I don’t doubt for a second that my being a white male makes me more believable in the eyes of many people, medical professionals included.

Monday, January 22, 2018

Prejudicial Awareness

I’m back on some pretty intense chemotherapy now. It tends to weaken people’s hearts, so I can only have one more round of it before I reach my lifetime limit. I also need to have an echocardiogram before I start each round to make sure my heart is doing alright. So far it’s been fine, but it’s best to be prudent. My hair is pretty much gone now too. It’s not exactly the ideal time of year to go bald and I didn’t realize just how insulating my beard was until I lost it, but it’s alright. I’m really not having too serious or debilitating of side-effects right now, and I know all too well that it could be much worse, so I won’t complain.

Now that I’m bald again, I look like a proper cancer patient. Anyone who looks at me could pretty easily make that judgement. This wasn’t the case last year, even though I had a bunch of chemo, an experimental clinical trial, and a handful of surgeries in 2017. None of it took my hair though, so you wouldn’t have judged me as a cancer patient on looks alone. And you’d have been very wrong.

That’s ok. It really didn’t do me any harm.

That’s just not the case with a lot of judgements. It’s not the case when judgements are informed by prejudice and it’s especially not the case when judgements informed by prejudice are accompanied by an imbalance of power.

Now, it’s impossible not to hold prejudices. It’s difficult to even become aware of all our prejudices, much less rid ourselves of them entirely. It’s also impossible not to make judgements based on appearances. I’m not even convinced that it would be entirely beneficial were it possible. Judgements about whether or not others appear like they could use a helping hand aren’t exactly terrible. Not all the time, at least.
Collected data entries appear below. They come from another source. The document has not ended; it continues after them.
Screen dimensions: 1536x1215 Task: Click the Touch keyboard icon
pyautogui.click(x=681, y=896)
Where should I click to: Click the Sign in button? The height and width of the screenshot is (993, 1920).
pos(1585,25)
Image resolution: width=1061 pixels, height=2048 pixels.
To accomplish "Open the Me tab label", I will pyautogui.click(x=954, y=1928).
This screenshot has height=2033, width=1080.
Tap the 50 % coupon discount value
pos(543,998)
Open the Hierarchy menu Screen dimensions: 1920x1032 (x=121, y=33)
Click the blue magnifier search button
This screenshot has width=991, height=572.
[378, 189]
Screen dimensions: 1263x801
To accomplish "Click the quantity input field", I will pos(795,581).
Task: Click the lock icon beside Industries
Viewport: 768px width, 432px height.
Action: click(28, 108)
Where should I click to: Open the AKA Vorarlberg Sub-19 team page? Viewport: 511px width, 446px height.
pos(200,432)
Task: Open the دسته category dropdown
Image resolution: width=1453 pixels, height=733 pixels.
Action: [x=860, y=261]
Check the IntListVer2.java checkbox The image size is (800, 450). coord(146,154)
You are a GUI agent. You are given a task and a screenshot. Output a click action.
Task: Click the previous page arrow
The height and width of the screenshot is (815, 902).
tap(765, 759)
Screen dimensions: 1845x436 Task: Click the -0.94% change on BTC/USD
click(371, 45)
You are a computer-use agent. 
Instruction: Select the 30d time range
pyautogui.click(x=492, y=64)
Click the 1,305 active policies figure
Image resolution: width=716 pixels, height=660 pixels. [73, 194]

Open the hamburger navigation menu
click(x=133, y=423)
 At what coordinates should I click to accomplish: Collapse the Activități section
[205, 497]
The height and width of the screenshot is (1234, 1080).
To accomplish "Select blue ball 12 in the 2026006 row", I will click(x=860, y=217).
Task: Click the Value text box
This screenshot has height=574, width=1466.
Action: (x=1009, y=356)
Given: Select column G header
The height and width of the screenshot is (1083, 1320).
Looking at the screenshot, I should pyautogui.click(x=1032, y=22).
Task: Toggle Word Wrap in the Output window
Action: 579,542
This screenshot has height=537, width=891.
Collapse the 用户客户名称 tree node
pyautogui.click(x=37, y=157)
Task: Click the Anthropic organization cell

That’s why we need to become more aware of our prejudices. We need to acknowledge when prejudices misinform our thinking so we can combat them and change our outlook. We need to be vigilant against ourselves, to take a step back and rethink everything when we realize we allowed prejudice to alter our view of the world or others. And we need to humbly listen when other people try to make us aware of our prejudices. Claiming reflexively to be the least-prejudiced, least-racist, or least-biased person around just reveals how little we understand these issues. Let's all stop being so offended by charges of racism, prejudice or bigotry, and start being more offended by these things themselves.